Questa può essere solenne (fatta per atto pubblico o per scrittura privata o risultate dalla richiesta della pubblicazione) oppure semplice (perfezionata senza particolari formalità e consistente in “una dichiarazione espressa o tacita, normalmente resa pubblica nell’ambito della parentela, delle amicizie e delle conoscenze, di volersi frequentare con il serio proposito di sposarsi, affinché ciascuno dei promessi possa acquisire la maturazione necessaria per celebrare responsabilmente il matrimonio”, come ha affermato la Cass. n. 3015/1983).

La promessa di matrimonio non è vincolante poiché il nostro ordinamento tutela la libertà matrimoniale più dell’affidamento che si crea tra i promittenti nei confronti del suo adempimento. Infatti non obbliga a contrarre matrimonio – stabilisce l’art. 79 del c.c. -, ma produce delle conseguenze giuridiche indennitarie.

L’amante deluso ha innanzitutto diritto alla restituzione dei doni fatti a causa del “fidanzamento”, (art. 80 c.c.); quanto all’eventuale risarcimento del danno, questo corrisponde alle spese e alle obbligazioni fatte e contratte a causa della promessa (art. 81 c.c.). 

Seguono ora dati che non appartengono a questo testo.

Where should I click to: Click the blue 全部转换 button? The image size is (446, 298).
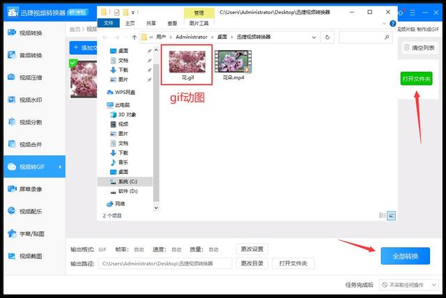click(405, 256)
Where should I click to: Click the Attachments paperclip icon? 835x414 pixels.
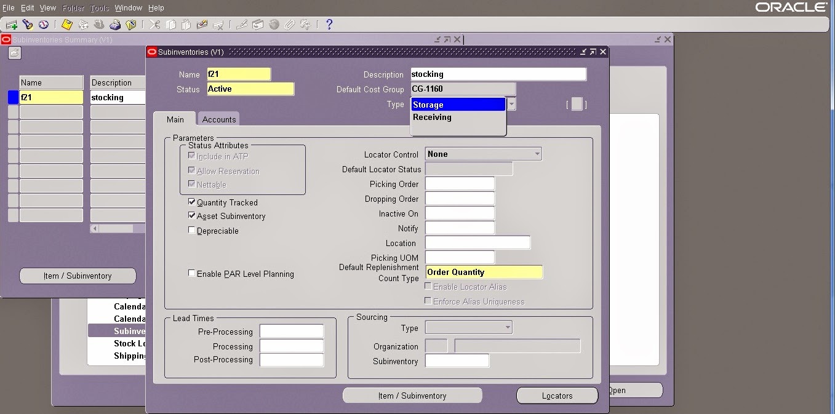[288, 24]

Sono ad esempio risarcibili le spese di viaggio, di preparazione alla cerimonia nuziale, di acquisto di oggetti per l’arredo della casa o destinati a servire solo in occasione del matrimonio.

La domanda sia di restituzione dei doni che di risarcimento dei danni va avanzata entro un anno dal giorno in cui si è avuto il rifiuto di celebrare il matrimonio.